There are a number of standards for encoding/decoding images and videos, including H.264, that use block-based coding processes. In these processes, the image or frame is divided into blocks, typically 4×4 or 8×8, although non-square blocks may be used in some cases, and the blocks are spectrally transformed into coefficients, quantized, and entropy encoded. In many cases, the data being transformed is not the actual pixel data, but is residual data following a prediction operation. In video coding, predictions can be intra, i.e. based on one or more reconstructed pixels within the same frame/image, or inter, i.e. based on reconstructed pixels of a previously-coded picture or image (also called motion prediction).
After a prediction block is generated, it is subtracted from the original block, leaving a residual block. The residual block is transformed to the frequency domain (often using DCT) to produce a block of transform domain coefficients, which are then quantized. The quantized transform domain coefficients are entropy coded and output as a bitstream of encoded data.
Most coding schemes attempt to balance distortion in a reconstructed picture with the bit rate. The quantization operation introduces distortion. With larger quantization step sizes comes larger distortion, but conversely larger quantization step sizes lead to smaller quantized coefficients and, as a result, a lower bit rate. The simplest quantizer uses the same quantization step size for all coefficients in a picture or image.
The human visual system does not have the same sensitivity to all distortion. For example, humans are more sensitive to distortion in lower frequency components than to distortion in higher frequency components. The measure of distortion most commonly used is peak signal-to-noise ratio (PSNR), which measures the mean squared error between spatial domain pixels in the reconstructed picture versus the original picture.
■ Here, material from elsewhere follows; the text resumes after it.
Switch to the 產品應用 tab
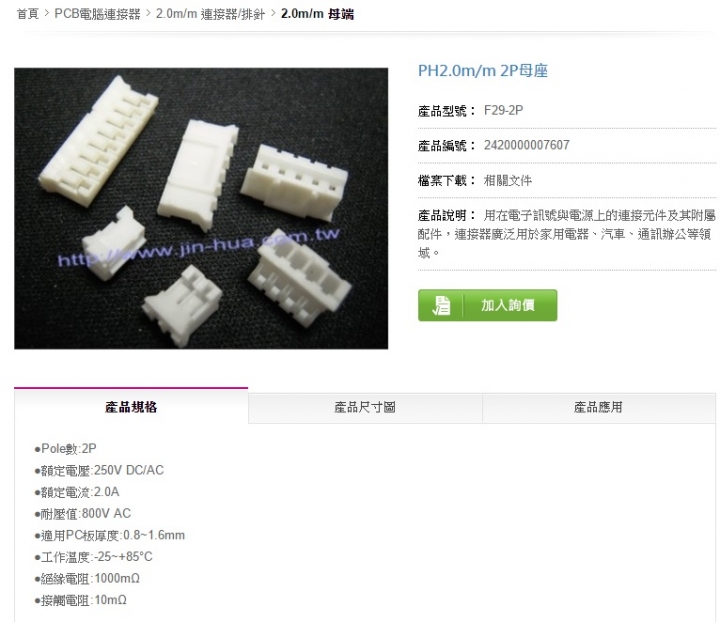This screenshot has width=720, height=622. pyautogui.click(x=598, y=408)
This is not necessarily an accurate representation of human sensitivity to distortion.
Work on human perception of video distortion has led to the development of various measurements of “structural similarity” (SSIM) between an original picture and its reconstruction, which may be a better representation of human perception of error than PSNR. A structural similarity metric may take into account the mean values of the two pictures (or a window or block of pixels), the variance within each of those pictures and the covariance of those two pictures. SSIM may, therefore, be useful in making coding decisions, including the level of quantization to apply to a particular set of pixel data. Actual structural similarity metrics may be complex to calculate and may require multiple passes due to the necessity of calculating mean and variance values for a whole picture or grouping of pixels. This may introduce unacceptable delay and/or computational burden. Nonetheless, it would be advantageous to be able to adapt the quantization of coefficients to local statistics of the data.
Similar reference numerals may have been used in different figures to denote similar components.